A related concept is the prohibition of gharar contracts. It applies to doubtful or uncertain contracts, such as undertaking a business venture without sufficient information or taking excessive risk. It is similar to asymmetric information; the objective is to minimize possibilities of misunderstanding and conflicts between contracting parties.
Prohibition of haram (illegal) activities. The code of conduct for Islamic banks allows them to finance only halal (legal) activities. They are not supposed to lend to companies or individuals involved in activities deemed to have a negative impact on society (for example, gambling) or that are illegal under Islamic law (for example, financing construction of a plant to make alcoholic beverages).

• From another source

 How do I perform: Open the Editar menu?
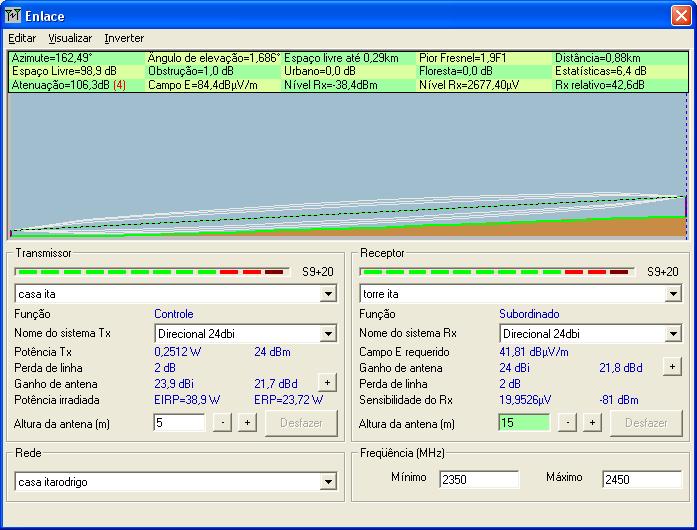pos(22,38)
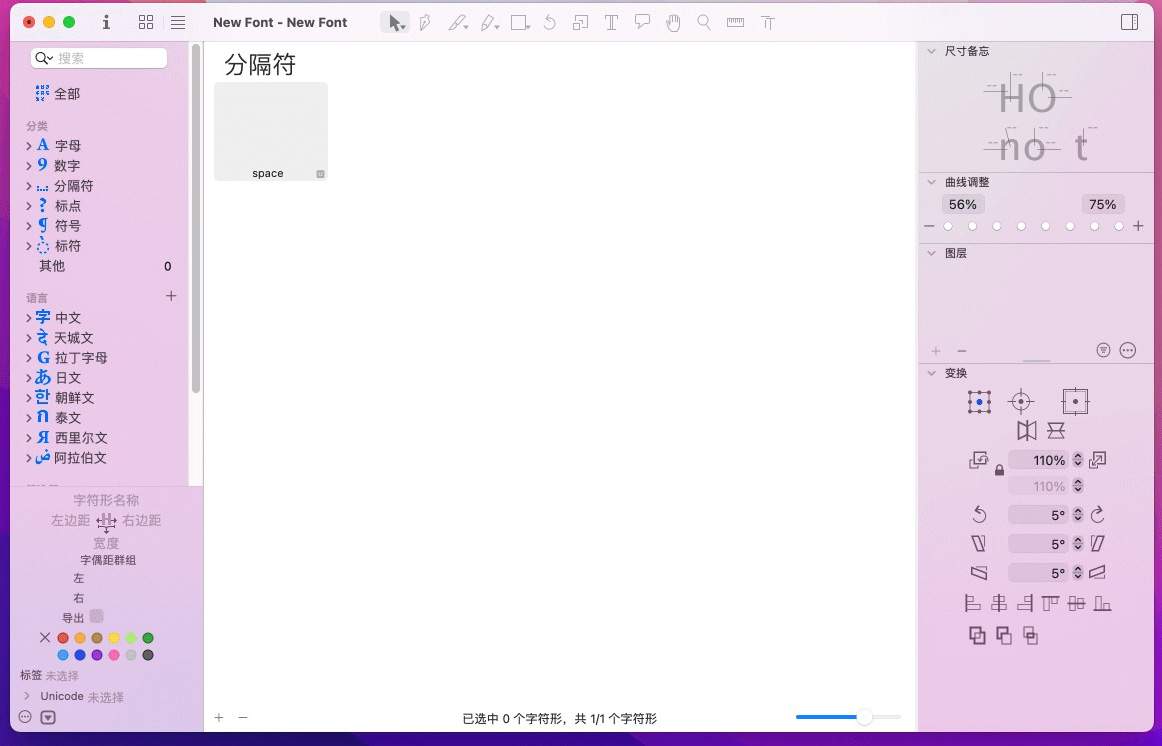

Payment of part of bank profits to benefit society (zakat). Muslims believe that justice and equality in opportunity (not outcome) are crucial for a society to function. One mechanism to achieve this goal is to redistribute income to provide a minimum standard of living for the poor. This form of giving, zakat, is also one of the five tenets of Islam. It is generally agreed that the amount of zakat is 2.5 percent of assets held. In countries where zakat is not collected by the state, Islamic banks establish a zakat fund for collecting money to be donated to religious institutions.

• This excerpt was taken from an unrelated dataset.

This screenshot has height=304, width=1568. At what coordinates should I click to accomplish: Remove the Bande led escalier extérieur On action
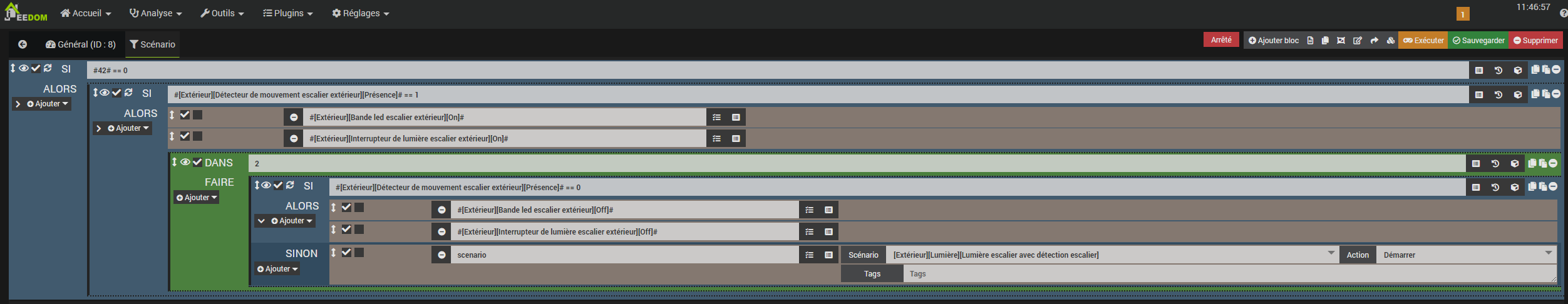pyautogui.click(x=294, y=117)
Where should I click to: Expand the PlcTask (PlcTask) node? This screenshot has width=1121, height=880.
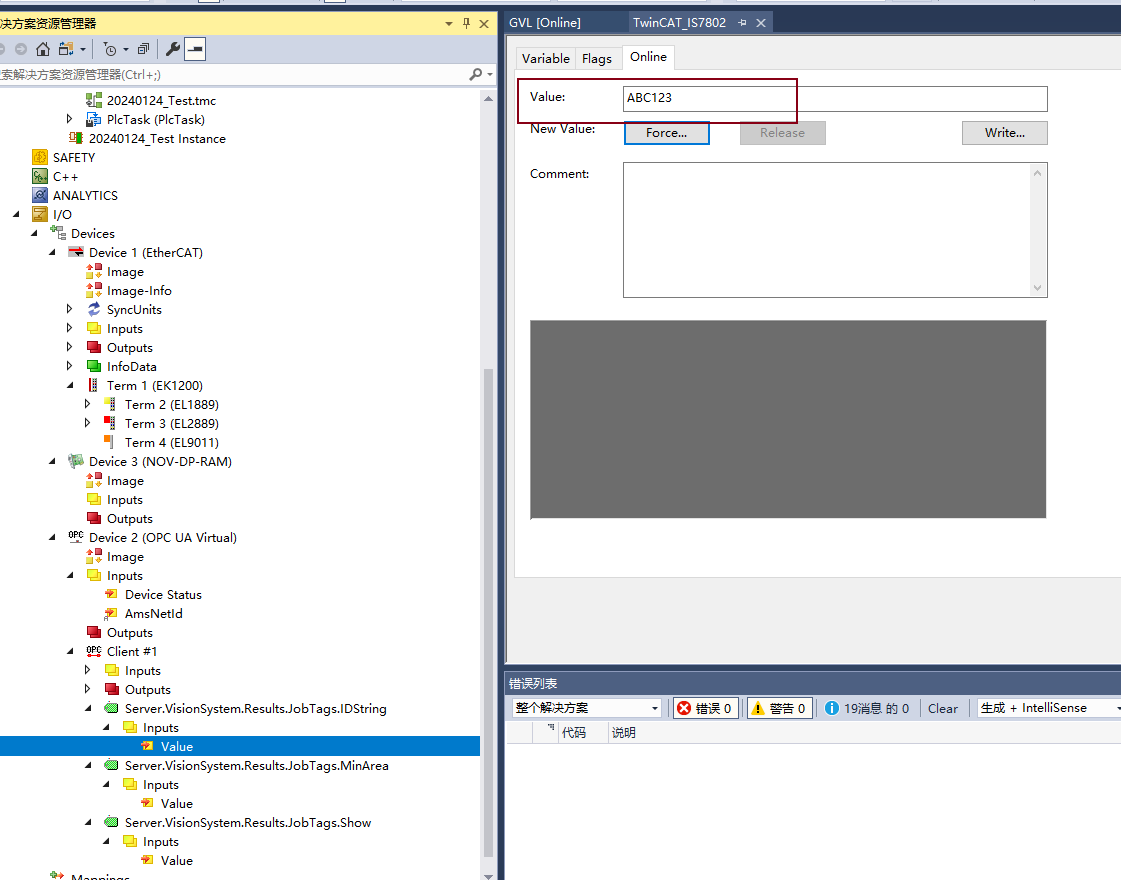[70, 120]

Given these characteristics, would Islamic banking be good for growth? The analysis by Bhalla (2002) revealed that in comparison to the worldwide mean, Islamic countries are poor and not highly developed. Some scholars argue that Islam, by preaching fatalism, might negatively affect growth (Kuran, 1997). However, much of the evidence does not support this argument. First, the Golden Age of Islam between the 9th and 15th centuries, when advances were made in science, literature, navigation, law, and philosophy, illustrates that Islamic societies are capable of progress and innovation when the right environment is in place (Turner, 1997). More recently, Noland (2003), in an authoritative study, concludes that:
Predominantly Muslim countries are seldom outliers (either positively or negatively) in the cross-country regressions. In most cases, the coefficient on the Muslim population share is statistically insignificant. With one exception, where it is significant, it is always positive. The only case of a statistically significant negative coefficient is in the sub-national regression for Malaysia. Islam does not appear to be a drag on growth or an anchor on development as alleged. If anything, the opposite appears to be true. If one is concerned about economic performance in predominantly Muslim regions or countries, conventional economic analysis may yield greater insight than the sociology of religion.
In fact, not only does Islam not negatively impact growth, but Islamic banking could complement conventional banks and thereby help diversify systemic risk. In conventional banks, when a bank gives out a loan, the borrower bears all risks, except in the case of bankruptcy. In Islamic banking, both bank and entrepreneur share the rewards and failure. In many developing countries risk sharing might allow entrepreneurs with little savings to undertake projects they could not contemplate in an environment where all the risk lies on them. In conventional banking, the creditworthiness of the borrower is the main determinant of the lending decision, and banks are interested in the interest and principal on the loan. In Islamic banking, because profits and losses are shared, banks will receive a return only if a project is successful. Therefore, Islamic banks are more prone to finance sound projects, even if the entrepreneur has no credit history.